On Unstructured Data, Vector Databases, New AI Age, and Our Seed Round.
Andre Zayarni
·April 19, 2023
Vector databases are here to stay. The New Age of AI is powered by vector embeddings, and vector databases are a foundational part of the stack. At Qdrant, we are working on cutting-edge open-source vector similarity search solutions to power fantastic AI applications with the best possible performance and excellent developer experience.
Our 7.5M seed funding – led by Unusual Ventures, awesome angels, and existing investors – will help us bring these innovations to engineers and empower them to make the most of their unstructured data and the awesome power of LLMs at any scale.
We are thrilled to announce that we just raised our seed round from the best possible investor we could imagine for this stage. Let’s talk about fundraising later – it is a story itself that I could probably write a bestselling book about. First, let’s dive into a bit of background about our project, our progress, and future plans.
A need for vector databases.
Unstructured data is growing exponentially, and we are all part of a huge unstructured data workforce. This blog post is unstructured data; your visit here produces unstructured and semi-structured data with every web interaction, as does every photo you take or email you send. The global datasphere will grow to 165 zettabytes by 2025, and about 80% of that will be unstructured. At the same time, the rising demand for AI is vastly outpacing existing infrastructure. Around 90% of machine learning research results fail to reach production because of a lack of tools.

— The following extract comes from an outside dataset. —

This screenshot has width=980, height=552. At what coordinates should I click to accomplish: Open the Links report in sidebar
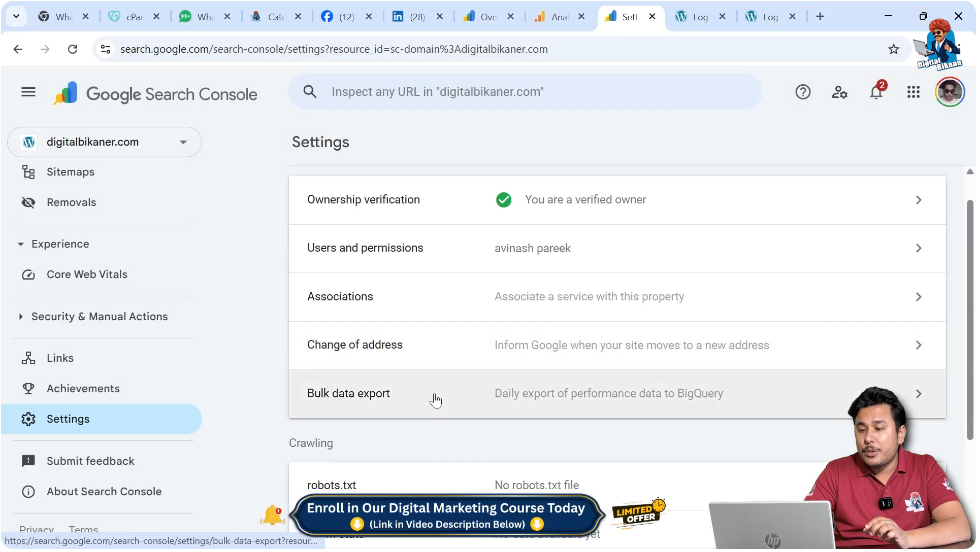click(x=60, y=358)
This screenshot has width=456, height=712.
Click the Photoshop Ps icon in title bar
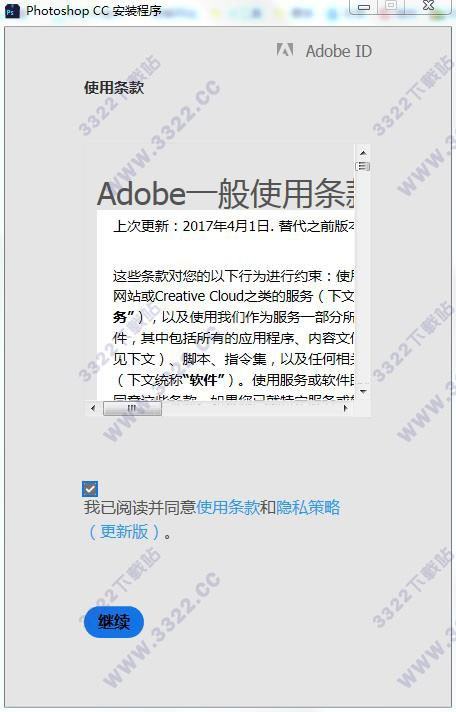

Thankfully there’s a new generation of tools that let developers work with unstructured data in the form of vector embeddings, which are deep representations of objects obtained from a neural network model. A vector database, also known as a vector similarity search engine or approximate nearest neighbour (ANN) search database, is a database designed to store, manage, and search high-dimensional data with an additional payload. Vector Databases turn research prototypes into commercial AI products. Vector search solutions are industry agnostic and bring solutions for a number of use cases, including classic ones like semantic search, matching engines, and recommender systems to more novel applications like anomaly detection, working with time series, or biomedical data. The biggest limitation is to have a neural network encoder in place for the data type you are working with.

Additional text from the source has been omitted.